The Gauss's Gun gave the teachers a significant amount of difficulty. One reason they had such difficulty was that they wanted to be able to physically experience where the energy was coming from. The teachers kept referring to the theory that the incoming ball would accelerate up to the magnet and the amount of energy in the instant right before it collides with the magnet was proportional to the energy of the ball that was being ejected from the other side. They went about this in a fairly professional way. They noted that some energy would be lost in friction and sound but that was a minuscule amount. So they summed up their inability to prove their theory to the lack of sufficient instruments to measure the speed of the approaching ball and the ejected ball.
The teachers' flaw in their investigative work, though it may not have been the route the instructors had in mind, was why would the instructors give them this experiment to explain without the tools to explain it? And if it is just a conservation of kinetic energy then why use this instead of just the Newton's cradle? 
But the moment that struck my attention the most, and I believe it even caught SV off guard was a question that Todd asked. Todd was off screen when he said this and he was away from a mic. But while some of the more verbal teachers were trying to figure out the energy transfer in the Gauss's Gun, Todd called the attention of the whole class.

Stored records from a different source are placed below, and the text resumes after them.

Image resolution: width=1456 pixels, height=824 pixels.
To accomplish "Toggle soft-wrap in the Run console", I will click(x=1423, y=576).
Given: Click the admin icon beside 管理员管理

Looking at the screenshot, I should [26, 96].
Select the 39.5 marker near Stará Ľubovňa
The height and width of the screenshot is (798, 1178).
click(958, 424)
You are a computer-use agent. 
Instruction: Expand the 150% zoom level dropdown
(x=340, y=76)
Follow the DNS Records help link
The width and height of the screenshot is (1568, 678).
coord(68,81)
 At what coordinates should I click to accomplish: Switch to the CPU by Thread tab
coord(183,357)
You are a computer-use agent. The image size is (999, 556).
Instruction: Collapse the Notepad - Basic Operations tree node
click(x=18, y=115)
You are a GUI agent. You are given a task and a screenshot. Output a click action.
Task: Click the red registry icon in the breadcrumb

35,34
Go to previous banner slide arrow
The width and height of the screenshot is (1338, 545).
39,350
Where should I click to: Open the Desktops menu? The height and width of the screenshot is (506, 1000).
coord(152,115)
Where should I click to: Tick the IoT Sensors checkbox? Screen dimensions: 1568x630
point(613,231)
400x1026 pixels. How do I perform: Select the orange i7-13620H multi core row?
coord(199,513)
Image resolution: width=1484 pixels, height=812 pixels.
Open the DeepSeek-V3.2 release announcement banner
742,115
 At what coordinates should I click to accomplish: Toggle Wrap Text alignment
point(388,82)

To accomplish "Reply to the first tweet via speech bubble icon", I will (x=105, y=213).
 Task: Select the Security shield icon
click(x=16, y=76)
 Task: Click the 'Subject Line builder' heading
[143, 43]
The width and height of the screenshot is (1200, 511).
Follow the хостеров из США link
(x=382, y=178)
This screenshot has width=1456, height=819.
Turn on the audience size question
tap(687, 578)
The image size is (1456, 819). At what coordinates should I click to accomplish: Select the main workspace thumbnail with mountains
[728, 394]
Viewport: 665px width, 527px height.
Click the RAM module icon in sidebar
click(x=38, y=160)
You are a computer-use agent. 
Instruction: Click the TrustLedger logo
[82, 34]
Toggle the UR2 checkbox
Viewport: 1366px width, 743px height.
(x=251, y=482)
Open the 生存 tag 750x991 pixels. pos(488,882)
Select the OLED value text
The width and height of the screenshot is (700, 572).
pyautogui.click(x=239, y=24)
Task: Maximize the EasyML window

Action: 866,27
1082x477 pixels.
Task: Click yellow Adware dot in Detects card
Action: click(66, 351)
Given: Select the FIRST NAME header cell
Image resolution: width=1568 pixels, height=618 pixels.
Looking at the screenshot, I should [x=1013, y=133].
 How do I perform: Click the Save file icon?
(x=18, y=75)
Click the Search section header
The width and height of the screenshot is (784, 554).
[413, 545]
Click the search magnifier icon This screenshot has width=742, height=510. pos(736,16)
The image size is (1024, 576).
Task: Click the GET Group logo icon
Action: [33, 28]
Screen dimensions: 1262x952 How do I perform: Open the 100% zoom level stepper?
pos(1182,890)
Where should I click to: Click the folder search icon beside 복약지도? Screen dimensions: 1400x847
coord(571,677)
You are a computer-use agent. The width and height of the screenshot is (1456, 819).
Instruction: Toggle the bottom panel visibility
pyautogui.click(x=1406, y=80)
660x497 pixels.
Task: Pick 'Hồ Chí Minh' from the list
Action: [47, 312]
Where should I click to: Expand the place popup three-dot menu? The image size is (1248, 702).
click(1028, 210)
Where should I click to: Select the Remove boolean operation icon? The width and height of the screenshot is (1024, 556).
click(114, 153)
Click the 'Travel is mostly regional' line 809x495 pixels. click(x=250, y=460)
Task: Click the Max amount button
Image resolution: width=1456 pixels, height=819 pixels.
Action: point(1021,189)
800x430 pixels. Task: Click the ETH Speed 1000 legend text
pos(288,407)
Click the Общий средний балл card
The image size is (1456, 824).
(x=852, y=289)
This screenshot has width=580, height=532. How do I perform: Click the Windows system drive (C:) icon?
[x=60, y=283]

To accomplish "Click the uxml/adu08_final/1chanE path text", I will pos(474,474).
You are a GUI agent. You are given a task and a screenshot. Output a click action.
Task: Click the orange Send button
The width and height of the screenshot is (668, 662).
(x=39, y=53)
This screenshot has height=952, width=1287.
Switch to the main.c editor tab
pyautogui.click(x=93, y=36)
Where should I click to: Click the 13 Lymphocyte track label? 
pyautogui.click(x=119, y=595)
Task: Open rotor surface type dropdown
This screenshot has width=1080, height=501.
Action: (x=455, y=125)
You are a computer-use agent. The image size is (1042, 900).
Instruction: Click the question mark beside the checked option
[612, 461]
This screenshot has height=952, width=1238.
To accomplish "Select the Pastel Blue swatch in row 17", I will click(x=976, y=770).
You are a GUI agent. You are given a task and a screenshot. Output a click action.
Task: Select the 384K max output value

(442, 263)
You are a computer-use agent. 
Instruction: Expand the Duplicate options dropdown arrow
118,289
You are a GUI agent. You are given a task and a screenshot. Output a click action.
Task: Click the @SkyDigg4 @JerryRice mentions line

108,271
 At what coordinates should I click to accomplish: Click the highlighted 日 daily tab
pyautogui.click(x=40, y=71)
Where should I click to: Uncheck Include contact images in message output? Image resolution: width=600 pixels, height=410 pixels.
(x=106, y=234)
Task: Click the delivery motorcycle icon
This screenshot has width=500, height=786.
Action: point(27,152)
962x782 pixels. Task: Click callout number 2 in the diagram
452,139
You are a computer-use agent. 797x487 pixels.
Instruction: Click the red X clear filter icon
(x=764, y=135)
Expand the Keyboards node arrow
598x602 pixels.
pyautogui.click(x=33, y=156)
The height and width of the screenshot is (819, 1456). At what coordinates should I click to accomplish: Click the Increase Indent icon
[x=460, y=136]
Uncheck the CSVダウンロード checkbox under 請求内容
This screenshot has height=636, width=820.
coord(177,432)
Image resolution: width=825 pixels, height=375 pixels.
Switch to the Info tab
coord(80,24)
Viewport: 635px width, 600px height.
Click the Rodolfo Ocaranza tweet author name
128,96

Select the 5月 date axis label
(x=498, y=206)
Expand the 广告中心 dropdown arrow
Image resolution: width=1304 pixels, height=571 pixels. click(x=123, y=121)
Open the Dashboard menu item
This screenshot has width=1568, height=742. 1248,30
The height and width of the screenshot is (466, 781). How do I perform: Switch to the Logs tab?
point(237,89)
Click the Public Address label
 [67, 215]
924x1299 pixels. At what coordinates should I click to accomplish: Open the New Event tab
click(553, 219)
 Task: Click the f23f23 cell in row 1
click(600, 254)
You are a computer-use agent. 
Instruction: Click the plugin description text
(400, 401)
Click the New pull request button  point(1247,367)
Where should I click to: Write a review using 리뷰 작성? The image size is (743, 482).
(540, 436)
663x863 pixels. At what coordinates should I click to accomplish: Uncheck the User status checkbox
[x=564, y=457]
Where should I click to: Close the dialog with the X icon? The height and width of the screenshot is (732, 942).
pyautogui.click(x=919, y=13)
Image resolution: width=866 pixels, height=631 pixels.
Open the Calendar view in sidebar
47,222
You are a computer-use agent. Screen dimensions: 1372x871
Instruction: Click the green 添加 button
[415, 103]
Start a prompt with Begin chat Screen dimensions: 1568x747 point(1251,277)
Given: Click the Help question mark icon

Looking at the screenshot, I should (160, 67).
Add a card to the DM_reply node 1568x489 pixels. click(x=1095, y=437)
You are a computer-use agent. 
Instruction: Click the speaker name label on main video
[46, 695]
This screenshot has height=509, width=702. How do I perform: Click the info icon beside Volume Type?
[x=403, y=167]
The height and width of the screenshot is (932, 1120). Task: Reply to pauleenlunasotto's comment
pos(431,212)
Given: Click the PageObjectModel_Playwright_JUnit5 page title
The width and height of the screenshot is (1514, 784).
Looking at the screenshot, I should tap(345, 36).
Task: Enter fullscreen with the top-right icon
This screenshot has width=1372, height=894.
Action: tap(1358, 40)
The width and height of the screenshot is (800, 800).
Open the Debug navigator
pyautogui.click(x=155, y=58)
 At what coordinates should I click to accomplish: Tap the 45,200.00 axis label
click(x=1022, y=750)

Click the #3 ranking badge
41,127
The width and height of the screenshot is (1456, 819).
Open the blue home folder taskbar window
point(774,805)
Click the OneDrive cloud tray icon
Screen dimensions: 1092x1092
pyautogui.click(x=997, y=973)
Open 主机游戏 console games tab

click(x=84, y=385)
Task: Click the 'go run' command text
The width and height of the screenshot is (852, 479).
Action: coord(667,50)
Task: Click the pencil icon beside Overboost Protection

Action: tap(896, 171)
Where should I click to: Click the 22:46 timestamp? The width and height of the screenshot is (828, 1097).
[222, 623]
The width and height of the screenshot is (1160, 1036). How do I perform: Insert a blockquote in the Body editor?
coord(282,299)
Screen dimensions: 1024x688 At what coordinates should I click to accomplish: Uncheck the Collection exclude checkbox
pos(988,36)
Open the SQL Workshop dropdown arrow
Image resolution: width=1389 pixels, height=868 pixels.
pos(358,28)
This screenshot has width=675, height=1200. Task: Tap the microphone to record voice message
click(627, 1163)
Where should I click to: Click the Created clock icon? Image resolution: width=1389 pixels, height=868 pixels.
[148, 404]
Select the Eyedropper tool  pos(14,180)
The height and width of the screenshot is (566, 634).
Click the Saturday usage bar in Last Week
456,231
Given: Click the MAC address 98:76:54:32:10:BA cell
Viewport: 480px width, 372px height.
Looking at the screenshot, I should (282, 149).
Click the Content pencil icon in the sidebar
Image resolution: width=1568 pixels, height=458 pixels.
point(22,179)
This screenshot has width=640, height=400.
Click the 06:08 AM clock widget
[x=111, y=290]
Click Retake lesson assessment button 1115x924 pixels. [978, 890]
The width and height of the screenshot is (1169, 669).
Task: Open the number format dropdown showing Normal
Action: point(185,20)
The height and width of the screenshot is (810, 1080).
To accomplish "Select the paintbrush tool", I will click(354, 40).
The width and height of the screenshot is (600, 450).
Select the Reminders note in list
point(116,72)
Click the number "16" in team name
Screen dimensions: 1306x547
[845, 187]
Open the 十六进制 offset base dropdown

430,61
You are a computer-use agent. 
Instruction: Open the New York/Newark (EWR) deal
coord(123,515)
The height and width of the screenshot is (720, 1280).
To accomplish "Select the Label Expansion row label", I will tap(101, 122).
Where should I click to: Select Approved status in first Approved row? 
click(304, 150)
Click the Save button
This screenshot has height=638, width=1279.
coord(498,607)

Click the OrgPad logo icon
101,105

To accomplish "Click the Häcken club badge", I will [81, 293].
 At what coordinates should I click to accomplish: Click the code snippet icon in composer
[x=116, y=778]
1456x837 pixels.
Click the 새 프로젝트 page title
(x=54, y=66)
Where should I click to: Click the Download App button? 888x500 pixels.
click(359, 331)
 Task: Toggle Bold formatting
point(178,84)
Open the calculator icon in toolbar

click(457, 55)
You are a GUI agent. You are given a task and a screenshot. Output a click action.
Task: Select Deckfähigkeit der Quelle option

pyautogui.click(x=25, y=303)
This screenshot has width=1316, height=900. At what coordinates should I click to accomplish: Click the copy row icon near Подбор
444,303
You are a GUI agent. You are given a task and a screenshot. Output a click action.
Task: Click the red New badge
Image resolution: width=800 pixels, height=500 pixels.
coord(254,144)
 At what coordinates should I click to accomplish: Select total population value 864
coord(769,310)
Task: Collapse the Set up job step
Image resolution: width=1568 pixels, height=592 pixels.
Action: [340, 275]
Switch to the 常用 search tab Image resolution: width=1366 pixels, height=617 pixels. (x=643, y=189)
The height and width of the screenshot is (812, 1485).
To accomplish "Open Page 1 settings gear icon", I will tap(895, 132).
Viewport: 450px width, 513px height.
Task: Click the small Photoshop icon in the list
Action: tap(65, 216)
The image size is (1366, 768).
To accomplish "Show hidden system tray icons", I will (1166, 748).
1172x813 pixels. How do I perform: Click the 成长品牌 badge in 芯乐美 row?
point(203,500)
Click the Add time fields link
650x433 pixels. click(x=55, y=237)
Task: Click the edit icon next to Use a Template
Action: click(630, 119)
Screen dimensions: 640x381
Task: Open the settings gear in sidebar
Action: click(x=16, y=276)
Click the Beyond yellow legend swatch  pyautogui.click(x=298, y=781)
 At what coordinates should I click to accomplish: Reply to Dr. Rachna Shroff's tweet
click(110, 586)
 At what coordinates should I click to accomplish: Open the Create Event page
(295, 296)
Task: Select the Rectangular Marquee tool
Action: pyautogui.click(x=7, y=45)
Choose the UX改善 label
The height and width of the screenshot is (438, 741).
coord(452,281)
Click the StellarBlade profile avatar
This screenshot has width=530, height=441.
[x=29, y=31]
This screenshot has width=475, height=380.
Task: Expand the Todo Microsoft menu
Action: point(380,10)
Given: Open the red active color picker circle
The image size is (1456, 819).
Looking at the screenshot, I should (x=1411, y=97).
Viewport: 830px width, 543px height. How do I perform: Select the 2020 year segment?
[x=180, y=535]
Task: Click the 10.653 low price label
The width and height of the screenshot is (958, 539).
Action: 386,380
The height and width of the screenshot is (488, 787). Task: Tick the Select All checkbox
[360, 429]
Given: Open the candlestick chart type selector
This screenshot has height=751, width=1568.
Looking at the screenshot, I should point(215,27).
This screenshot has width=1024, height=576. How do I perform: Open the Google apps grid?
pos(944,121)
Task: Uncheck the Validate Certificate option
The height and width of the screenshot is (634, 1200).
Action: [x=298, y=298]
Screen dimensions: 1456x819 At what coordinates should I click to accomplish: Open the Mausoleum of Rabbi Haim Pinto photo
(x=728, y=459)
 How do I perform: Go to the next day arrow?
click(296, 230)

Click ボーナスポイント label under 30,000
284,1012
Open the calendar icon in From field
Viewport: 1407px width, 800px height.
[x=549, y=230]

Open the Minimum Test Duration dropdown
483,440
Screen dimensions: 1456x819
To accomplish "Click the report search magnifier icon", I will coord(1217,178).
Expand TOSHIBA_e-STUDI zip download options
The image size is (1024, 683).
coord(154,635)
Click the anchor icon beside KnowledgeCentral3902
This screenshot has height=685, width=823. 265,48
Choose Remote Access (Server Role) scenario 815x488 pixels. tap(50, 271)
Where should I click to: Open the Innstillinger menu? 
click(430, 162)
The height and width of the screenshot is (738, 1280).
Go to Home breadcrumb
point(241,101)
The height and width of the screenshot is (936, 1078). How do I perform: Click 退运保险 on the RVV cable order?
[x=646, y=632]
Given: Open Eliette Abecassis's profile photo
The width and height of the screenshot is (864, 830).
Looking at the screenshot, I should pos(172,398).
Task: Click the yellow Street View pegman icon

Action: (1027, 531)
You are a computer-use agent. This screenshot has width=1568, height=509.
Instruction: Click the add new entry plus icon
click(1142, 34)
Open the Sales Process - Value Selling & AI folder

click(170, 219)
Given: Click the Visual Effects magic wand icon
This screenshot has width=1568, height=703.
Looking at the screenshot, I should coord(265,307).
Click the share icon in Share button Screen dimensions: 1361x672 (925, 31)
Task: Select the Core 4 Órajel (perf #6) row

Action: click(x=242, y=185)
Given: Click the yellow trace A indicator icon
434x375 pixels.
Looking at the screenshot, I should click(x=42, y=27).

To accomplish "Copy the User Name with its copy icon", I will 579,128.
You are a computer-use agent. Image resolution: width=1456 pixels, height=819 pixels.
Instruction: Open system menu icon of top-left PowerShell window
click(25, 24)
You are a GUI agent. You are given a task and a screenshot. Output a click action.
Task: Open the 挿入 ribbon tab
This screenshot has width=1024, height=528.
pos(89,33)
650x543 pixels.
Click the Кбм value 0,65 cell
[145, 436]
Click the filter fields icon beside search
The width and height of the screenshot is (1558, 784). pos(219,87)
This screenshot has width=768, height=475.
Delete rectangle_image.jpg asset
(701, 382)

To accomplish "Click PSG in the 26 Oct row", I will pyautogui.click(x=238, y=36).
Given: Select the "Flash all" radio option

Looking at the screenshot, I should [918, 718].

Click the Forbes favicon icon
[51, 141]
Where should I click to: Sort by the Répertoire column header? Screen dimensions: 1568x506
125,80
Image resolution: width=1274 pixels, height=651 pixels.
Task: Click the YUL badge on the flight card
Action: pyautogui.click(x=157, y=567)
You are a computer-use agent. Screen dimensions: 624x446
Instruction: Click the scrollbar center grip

He asked, "If I had two magnets, one I use to pull things with all the time, and the other I keep put away in a wooden box, after many years if I were to measure these two magnets would they still have equal magnetic forces?" Very exciting question. While the other's teachers were concentrated on trying to understand the set up, Todd asked a question that concentrated on a basic but mysterious characteristic of magnets. I couldn't hear his reasoning for his question but I thought his different approach to the topic could have been very useful.


Rance

1 comment:

  1. We saw a similar thing in E1 this morning. One of the teachers thought that the magnetic energy could not be decreasing, otherwise the magnet would be less strong after the Gaussian gun experiment.